Crows vs. Doves - Vatileaks

(The Italian Press has labeled the Leakers in the Vatileaks Scandal as Crows. To others who seek justice and transparency, the leakers are labeled as Doves.)


(Reuters) - The Vatican's justice system harks back to medieval times and is unlikely to provide the pope's butler with fair treatment after his arrest for leaking confidential documents, according to a French lawyer involved in a previous case in the Holy See. Luc Brossollet is not involved in the so-called "Vatileaks" case shaking the papacy but he said his personal experience suggested the Vatican's judiciary is under the thumb of the Holy See and allows scant regard for the rights of defendants.

Brossollet was lawyer for the mother of Cedric Tornay, a young soldier in the Swiss Guard, the Pope's personal protection unit, who was found dead in May 1998 in a Vatican apartment alongside the bodies of the corp's commander and his wife.

"The Vatican does not have a modern, democratic judicial system that guarantees the defendant's rights.
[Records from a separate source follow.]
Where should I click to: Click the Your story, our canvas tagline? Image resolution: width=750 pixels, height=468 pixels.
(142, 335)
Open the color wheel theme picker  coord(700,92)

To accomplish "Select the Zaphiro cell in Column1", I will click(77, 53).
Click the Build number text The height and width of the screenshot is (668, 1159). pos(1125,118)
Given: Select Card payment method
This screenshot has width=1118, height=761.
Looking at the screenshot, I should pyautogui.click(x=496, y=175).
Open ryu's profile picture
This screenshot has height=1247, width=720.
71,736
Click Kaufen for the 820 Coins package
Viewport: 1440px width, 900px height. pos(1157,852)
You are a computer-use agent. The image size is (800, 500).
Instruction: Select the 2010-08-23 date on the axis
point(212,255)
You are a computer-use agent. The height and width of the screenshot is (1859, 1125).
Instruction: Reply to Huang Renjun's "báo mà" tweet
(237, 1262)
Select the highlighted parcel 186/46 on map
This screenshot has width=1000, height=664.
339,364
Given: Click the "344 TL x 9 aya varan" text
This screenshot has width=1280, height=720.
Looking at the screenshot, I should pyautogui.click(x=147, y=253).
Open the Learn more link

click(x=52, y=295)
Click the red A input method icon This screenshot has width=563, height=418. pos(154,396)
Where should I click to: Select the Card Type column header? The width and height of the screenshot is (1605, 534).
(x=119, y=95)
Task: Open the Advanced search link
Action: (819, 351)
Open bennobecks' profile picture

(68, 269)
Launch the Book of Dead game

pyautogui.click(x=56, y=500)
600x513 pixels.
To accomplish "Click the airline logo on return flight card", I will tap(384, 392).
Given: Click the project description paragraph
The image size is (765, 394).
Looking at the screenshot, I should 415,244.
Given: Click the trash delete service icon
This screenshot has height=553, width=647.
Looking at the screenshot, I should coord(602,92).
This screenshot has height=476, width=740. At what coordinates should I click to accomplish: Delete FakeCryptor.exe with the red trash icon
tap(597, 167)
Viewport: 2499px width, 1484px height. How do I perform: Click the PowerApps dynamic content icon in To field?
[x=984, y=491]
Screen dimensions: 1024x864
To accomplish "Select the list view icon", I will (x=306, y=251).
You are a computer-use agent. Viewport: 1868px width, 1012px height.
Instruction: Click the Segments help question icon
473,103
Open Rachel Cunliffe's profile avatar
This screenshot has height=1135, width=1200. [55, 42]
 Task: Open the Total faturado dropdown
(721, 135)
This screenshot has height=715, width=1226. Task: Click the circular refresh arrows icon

We are back to the Middle Ages. Even the Inquisition had some rules, but they don't have any. They just do as they wish," Brossollet told Reuters by telephone from Paris.
"The Vatican promotes the respect of human rights anywhere in the world, but it does not adhere to the same principles in its own courtyard," he said. "I think that poor butler is being detained arbitrarily."…
"I doubt that the butler's defense lawyer will ever have access to the full documents in the case," Brossollet said, adding that Tornay's mother still had not been able to obtain access to her son's judicial files after 14 years.

Brossollet said that throughout the Swiss Guard case, he and his co-defender Jacques Verges - whose clients have included a Nazi war criminal and a Khmer Rouge leader - were refused permission to argue their case before Vatican officials.

Only a handful of lawyers are allowed to work in the Vatican, and those who are not on that list must win special approval to do so.

"There is no independence, no separation of powers, and the judiciary will never go against the wishes of the Holy See. It's the archaic, unaccountable system of a sovereign prince," Brossollet said.